*** Records to process Section Begins ***

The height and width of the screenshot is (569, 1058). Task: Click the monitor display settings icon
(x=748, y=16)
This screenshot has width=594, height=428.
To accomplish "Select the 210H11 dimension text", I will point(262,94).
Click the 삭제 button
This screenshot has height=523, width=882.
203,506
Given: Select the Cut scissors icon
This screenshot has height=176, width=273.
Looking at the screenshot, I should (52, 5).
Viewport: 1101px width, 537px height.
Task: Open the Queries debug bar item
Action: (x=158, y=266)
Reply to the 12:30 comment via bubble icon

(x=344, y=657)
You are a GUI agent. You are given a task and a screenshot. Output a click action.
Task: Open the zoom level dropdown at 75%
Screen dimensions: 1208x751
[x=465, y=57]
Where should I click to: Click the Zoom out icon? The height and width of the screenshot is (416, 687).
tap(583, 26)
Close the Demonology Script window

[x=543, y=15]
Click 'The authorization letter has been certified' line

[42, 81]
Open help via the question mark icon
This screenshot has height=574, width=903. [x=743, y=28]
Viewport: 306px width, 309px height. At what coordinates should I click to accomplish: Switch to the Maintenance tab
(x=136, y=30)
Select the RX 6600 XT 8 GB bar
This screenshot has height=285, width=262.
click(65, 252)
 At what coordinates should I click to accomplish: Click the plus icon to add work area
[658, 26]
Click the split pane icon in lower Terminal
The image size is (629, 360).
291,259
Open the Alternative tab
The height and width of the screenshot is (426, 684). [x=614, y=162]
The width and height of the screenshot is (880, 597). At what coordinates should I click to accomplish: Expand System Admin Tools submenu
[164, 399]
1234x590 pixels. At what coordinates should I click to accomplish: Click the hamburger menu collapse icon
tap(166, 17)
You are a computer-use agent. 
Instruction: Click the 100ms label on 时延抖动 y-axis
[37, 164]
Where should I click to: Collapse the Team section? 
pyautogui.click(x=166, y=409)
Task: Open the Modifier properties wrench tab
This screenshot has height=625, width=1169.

*** Records to process Section Ends ***

■ **Task goal**
Your answer should be a single number: the count of lines in the entries that contain "agent".

■ **Exercise output**
2